Les «lessons learned» de plusieurs décennies d’aide humanitaire ont permis au plus grand nombre d’organisations humanitaires d’établir des contrôles internes efficaces qui n’ont absolument rien à envier à ceux d’entreprises actives dans d’autres domaines. Malheureusement un contrôle interne si bon soit-il sur le papier ne pourra pas à lui seul diminuer les cas de fraude. La formation du personnel et des contrôles réguliers tant internes qu’externes doivent renforcer ce dernier et de cette façon assurer du mieux possible que les dons arrivent bien aux victimes et non pas aux fraudeurs.

Sources :

Reymond, P., Margot, J., Margot, A. (2006-2007) Les limites de l’aide humanitaire. (Projet SHS de 1e année master. SHS Développement Durable et Développement Nord-Sud Lausanne, année 2006-2007). Ecole Polytechnique fédérale de Lausanne.

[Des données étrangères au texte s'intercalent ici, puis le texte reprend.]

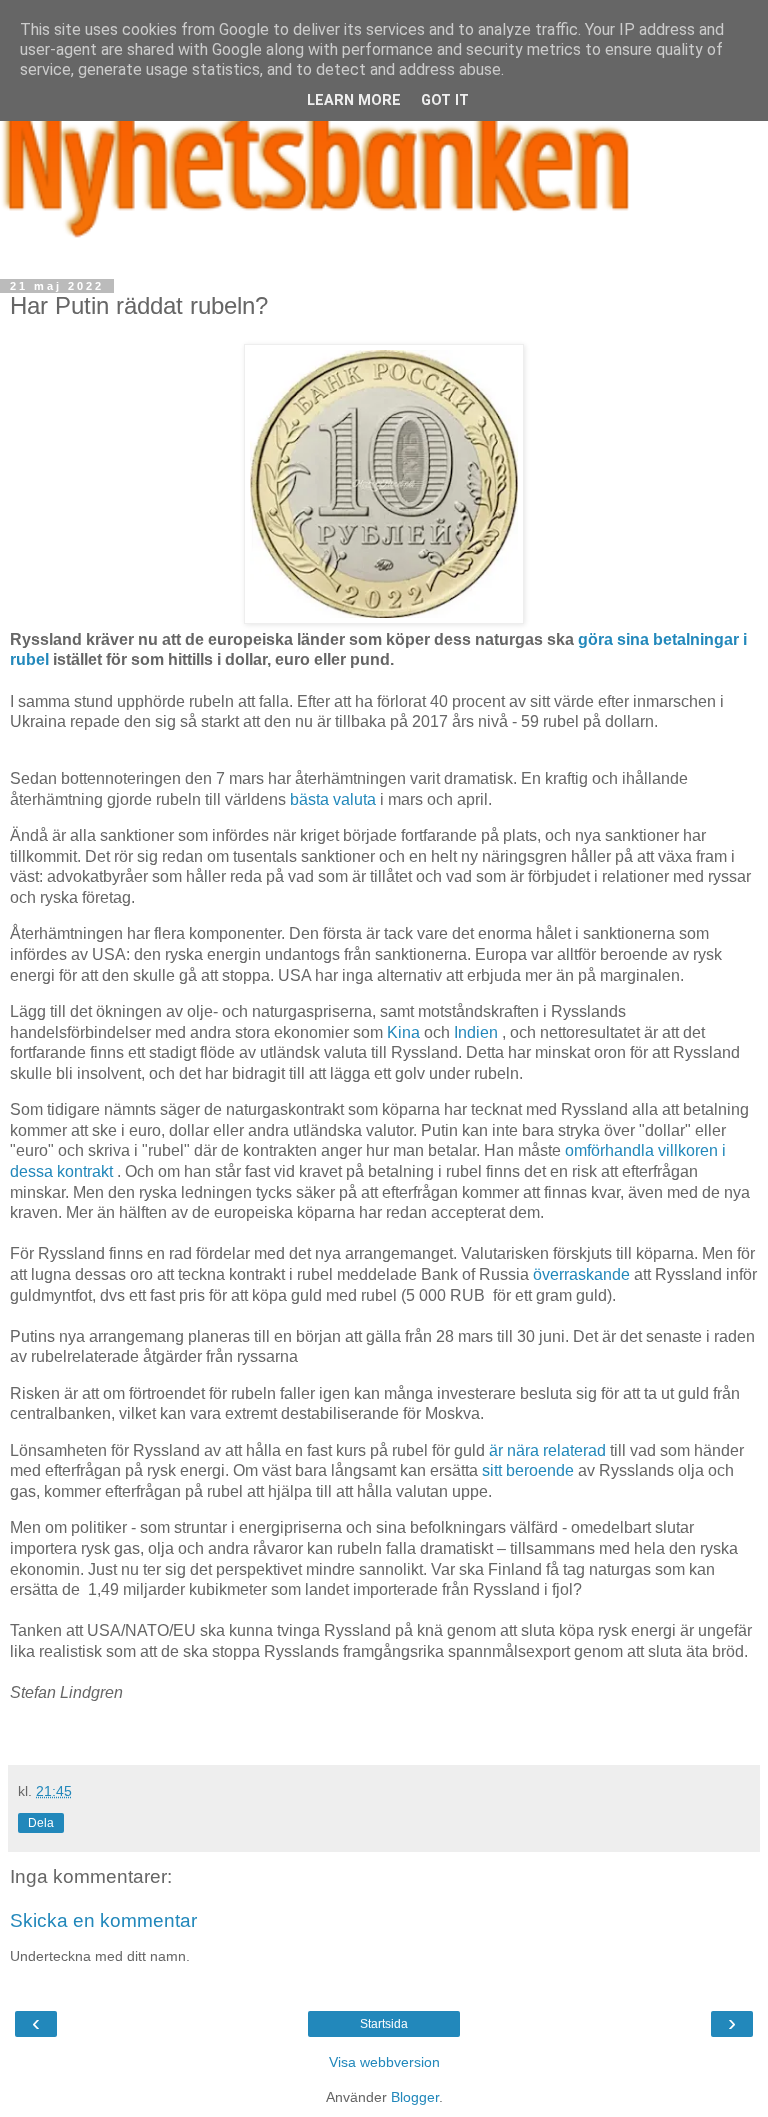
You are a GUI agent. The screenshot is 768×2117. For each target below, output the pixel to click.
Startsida (384, 2024)
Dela (41, 1823)
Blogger (415, 2097)
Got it (445, 100)
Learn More (354, 100)
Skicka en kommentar (103, 1920)
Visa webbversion (384, 2062)
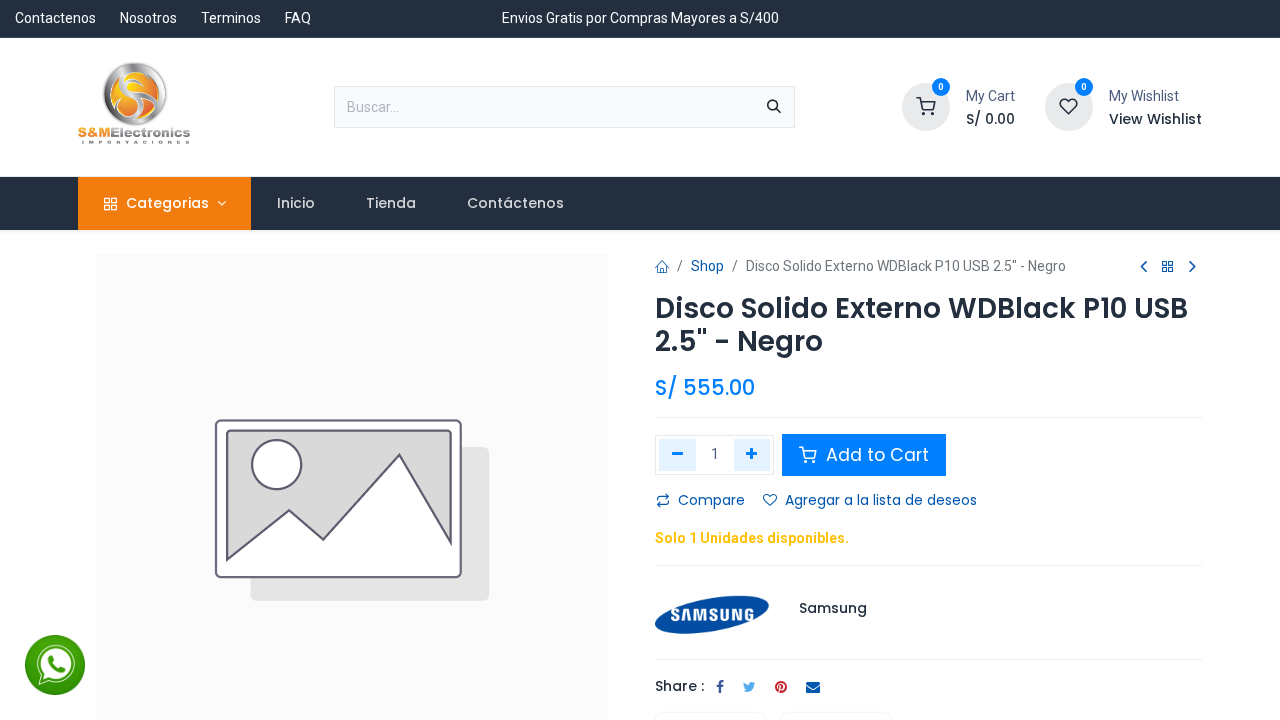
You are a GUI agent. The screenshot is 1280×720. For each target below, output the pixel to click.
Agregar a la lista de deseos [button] (881, 500)
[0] (926, 106)
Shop (707, 266)
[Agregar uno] (752, 455)
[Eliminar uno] (677, 455)
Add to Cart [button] (875, 455)
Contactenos (55, 18)
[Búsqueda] (774, 107)
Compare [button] (711, 500)
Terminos (231, 18)
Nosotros (148, 18)
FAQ (298, 18)
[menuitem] (295, 203)
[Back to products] (1168, 267)
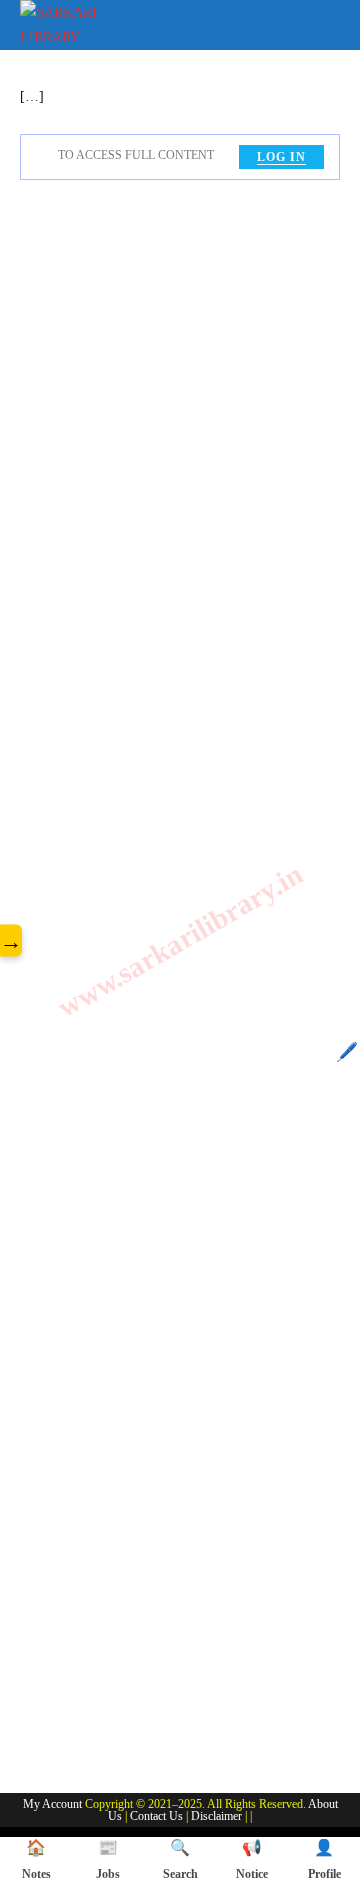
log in (281, 157)
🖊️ (347, 1052)
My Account (52, 1804)
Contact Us (156, 1816)
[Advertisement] (180, 982)
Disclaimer (216, 1816)
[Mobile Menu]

Transparency International (2014). Prévenir la corruption dans le cadre des opérations humanitaires, manuel de bonnes pratiques. 2e édition 2014. Berlin

R.W. (2014, 21 décembre). Le tsunami de 2004, catastrophe d’ampleur inégalée. Le Temps : https://www.letemps.ch/monde/tsunami-2004-catastrophe-dampleur-inegalee

Pérouse de Montclos, M-A. (2009/4) Du développement à l’humanitaire, ou le triomphe de la com’. Revue Tiers Monde 2009/4 no 200 pages 751 à 766. https://www.cairn.info/revue-tiers-monde-2009-4-page-751.htm

Pérouse de Montclos, M-A. (2005/12) Les ONG humanitaires sur la sellette. cairn info ,Dans Études 2005/12 (Tome 403), pages 607 à 616. https://www.cairn.info/revue-etudes-2005-12-page-607.htm#

11,5% des dons pour le tsunami ont été dépensés dans d’autres projets (2011, 12 janvier)

L’Expansion.com. https://lexpansion.lexpress.fr/actualite-economique/11-5-des-dons-pour-le-tsunami-ont-ete-depenses-dans-d-autres-projets_1434296.html

Perrin, B., de Preux, P. (2018). L’investigation en entreprise (Prévention et détection des fraudes). Lausanne : Presse polytechniques et universitaires romandes.